[I think I'll be titling posts with song lyrics from now on, because of all the things that drive me crazy, coming up with subject lines and titles are one of the things that get me there the fastest.]
So this week has consisted mostly of me falling into bed at 11 o'clock and hauling myself out of it at 5:30 am, with lots of internal medicine in between. Which I'm enjoying far more than I expected to, actually - I'm not the biggest fan of the inpatient setting, but I'm learning exponentially more on this service that I have on any other, my team is great, and I have a ton of autonomy. For example, I wrote my first prescriptions this week! Like, on a prescription pad and everything. I wrote scripts at Metro occasionally, but they had the electronic prescription system, which is vastly superior and less error-prone, etc, and I totally appreciate that. But the prescription pad thing is kind of fun. It's almost like I'm a real doctor. :)
So the actually interesting part of my week, though, was our society dinner at my dean's house on Friday. She invited Dr. Joseph Foley to come and speak, who, sadly, does not have a Wikipedia entry, but he's an internist and neurologist who first described asterixis in 1949. He's in his 90s now, but he's still pretty involved in teaching and community activism. He spoke about his early training in Boston in the 30s and 40s, and his time as a medic in WWII. It was a really interesting evening, and his talk sparked some great conversation afterwards.
A few of us were discussing the existence of the "physician-scholar" - you know, those people (often neurologists, it seems) who are incredible clinicians and also experts in Roman architecture or something totally esoteric, and we were wondering if those kind of physicians are perhaps a casualty to the modern face of medicine. Because none of us seem to have much time to even fully study what we're supposed to be learning, much less pursue an avocational interest in something non-medically-oriented. Or do we find the time for that sort of thing later, once we're attendings or have our own practices? (I'm not sure knitting counts, if only because I usually knit while I'm doing something else.)

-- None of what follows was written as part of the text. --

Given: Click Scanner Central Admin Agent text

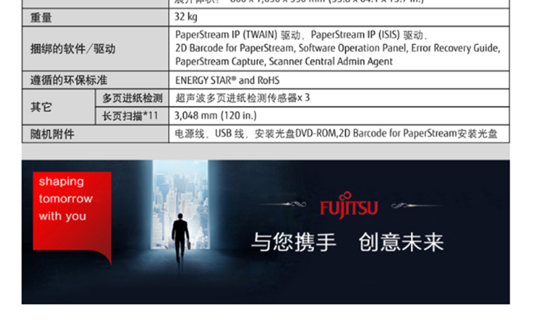Looking at the screenshot, I should 331,61.
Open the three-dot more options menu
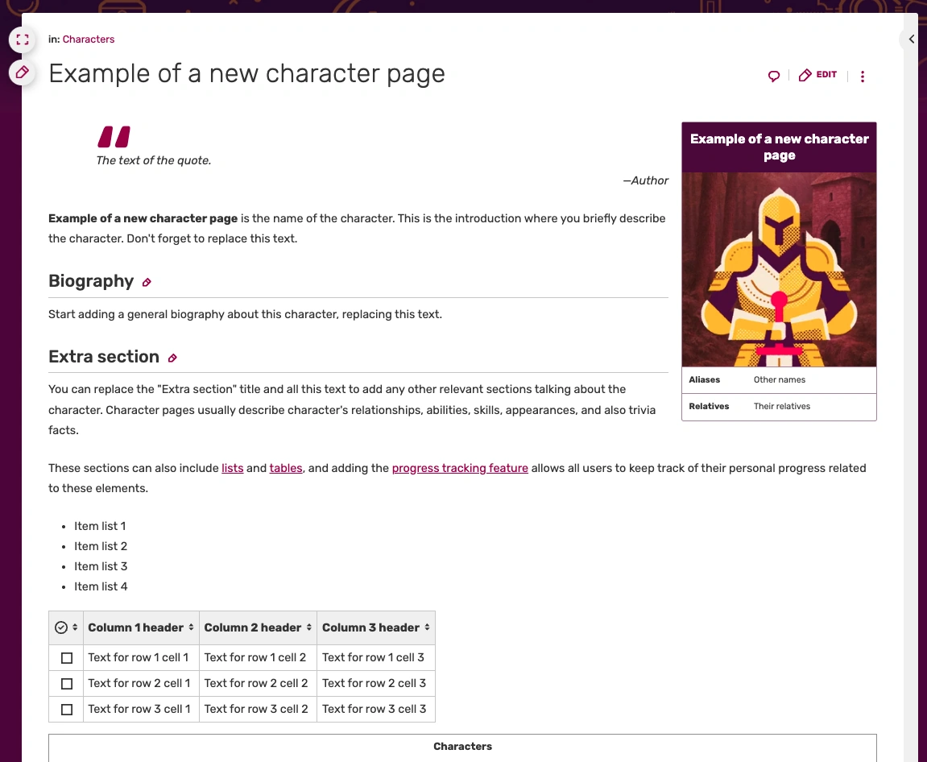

Anyway. I think part of these musings stem from the shock to the system that is the transition from research to clinical medicine. I managed to forget how intensely time-consuming this whole thing is. What I do appreciate, though, and what I'm not sure I ever heard before I started clerkships, is that the hours really don't seem that bad when you're there. The wards are always (or usually) incredibly busy, and you've got enough coffee and epinephrine to get you through a 16 hour day without much difficulty. It's only once I'm home, I find, that I'll get hit with it - on my way to the shower or something, I'll find myself kind of looking around the apartment and thinking, Oh, yeah, I live here. That's right. It's this bizarre sensation, when you're conscious for less than an hour a day in your own home, how it starts to feel ... less real. I remember this from when I started on OB, and I think I'll be getting more accustomed to the schedule as time goes by, but this first week has been a bit of a readjustment.
But sleep deprivation and dissociation aside, it's actually been really great getting back to clinical medicine again. I was worried that I would have totally lost those skills after research block, but I can still do a decent physical exam and get an assessment and plan together, so that's reassuring. Hopefully I will have some interesting clinical stories to share soon, but so far it's just been heart failure and renal failure and ... heart failure and renal failure. I think internal medicine will be what it takes to get me back to the gym.
(P.S. - I totally turned on iTunes just now, solely because my Last.fm widget was showing that the last song I listened to was John Denver's "Take Me Home, Country Roads" over and over. I'm not sure I fully appreciated the fact that I'd be publicly airing my guilty-pleasure music when I stuck that feature on the blog.)